Lost’s Finale Remains A Beautiful, Resounding Mess
“We’ll see you there.”

The Lost finale may be one of the most infamous final episodes in television history, so much so that its reputation precedes the rest of the show. But while its legacy as a frustrating head-scratcher remains, the rest of Lost has started to earn a reappraisal of sorts, especially after it made a buzzy return to Netflix. Suddenly, two decades after it aired, people were talking about Lost again.
That newfound appreciation moves former stars like Josh Holloway, who reunited with executive producer J.J. Abrams for his new HBO Max show Duster.
“God, it just washes over me, the love and appreciation I have for this show. I knew the show was good, but we didn't know it was going to be iconic. And we didn't know the characters were going to be iconic characters,” Holloway tells Inverse. “It was just like, ‘I get the easy role.’ That's what I used to laugh at because Matthew [Fox] had to do all the heavy lifting and cry and stuff. I was like, ‘Thank God for him. I just have to throw a few lines and swing in and out.’”
Holloway played the show’s resident bad boy, reformed con artist James “Sawyer” Ford, whose redemption arc in the final season is one of the show’s finest achievements. Season 6 sees Sawyer find the love of his life in Juliet (Elizabeth Mitchell), lose that love, and grow to become one of the fiercest protectors of his friends (and, as we see through the revelation of the Island’s purpose, a protector of the world at large).

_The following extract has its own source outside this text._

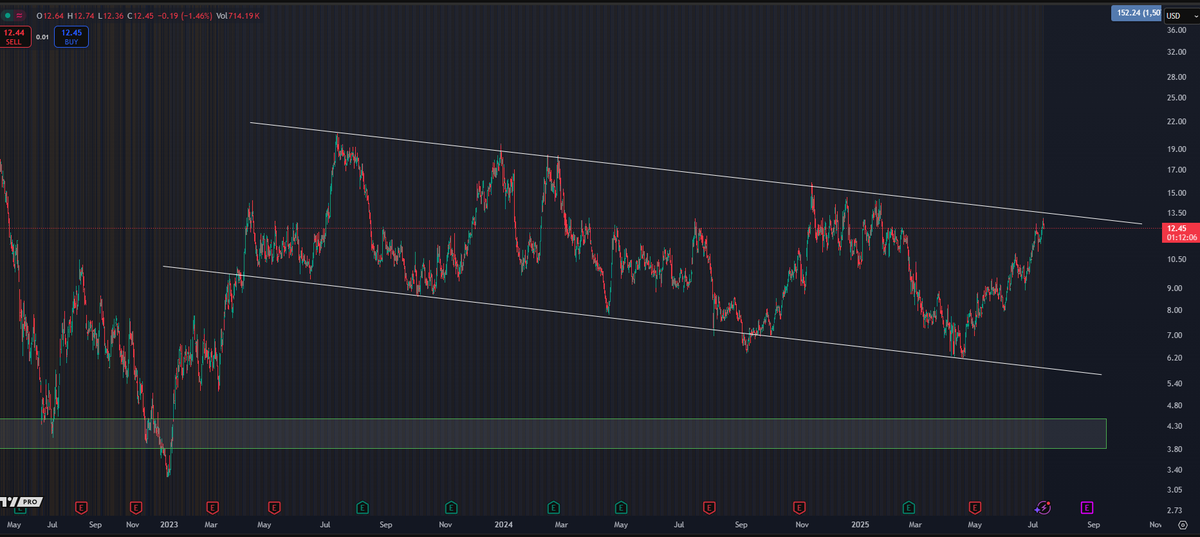Click the purple lightning event icon near Jul 2025

coord(1043,508)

“Being able to sink into a character and grow into that was just a phenomenal experience,” Holloway adds. “There's nothing like that.”
More than a decade since the polarizing finale aired, Holloway counts himself as one of its most loyal defenders, even if “I still don't know what happened,” he laughs.
As new viewers make their way to the finale for the first time, will they be just as infuriated as the original fans? Maybe, maybe not. But 15 years after the Lost finale confounded viewers, the beautifully messy 90 minutes of TV still resounds.
The resolution of the “flash sideways” is the true key to the finale’s success.
The two-part finale had the enormously difficult job of threading together a rushed lore drop, the ongoing action-packed Island drama, and the resolution of the curious “flash sideways” that introduced an alternate reality where the crash never happened. And of course, it had to answer the biggest mystery of all: were they dead the whole time? No, of course not. But as the finale showed, they weren’t really living either.
The finale's success lies in the “flash sideways,” a device that initially seemed like the show’s newest mystery, then slowly revealed itself to be its central thesis. Throughout the final episodes of Season 6, the survivors of Oceanic 815, all now living separate, apparently happier existences, slowly awaken memories of different lives, ones that were much messier, more complicated, and ultimately richer than the “ordinary” ones they were living.
It led to the entire group reuniting at a church to “move on,” having found nirvana in remembering their connections to each other, however painful some of them might have been. The answer to Lost, it turns out, wasn’t about what the Island really was; it was about how the relationships we form in this life will reverberate in the next.
The goofy action beats of the Island-centric storyline haven’t aged quite as well.
Yes, that boils down to “it’s actually about the friends we made along the way.” But rewatching the finale 15 years later, it’s the show’s characters and the resolutions of their relationships that are far more satisfying than any mystical mumbo jumbo happening with the “heart of the Island” or any action-packed standoff between Jack (Matthew Fox) and Locke (Terry O’Quinn). It’s fitting, then, that Holloway’s own experience on the show reflected the best parts of Lost. “There's parts of it that are hard, but those are not the parts you remember,” he says. “You remember the beauty and the most joyous parts of it.”
In the end, you don’t remember what happened with the “cork” or why keeping the smoke monster trapped on the Island was so important. It was about the beauty and joy of watching your favorite characters find each other again, and in doing so, find peace.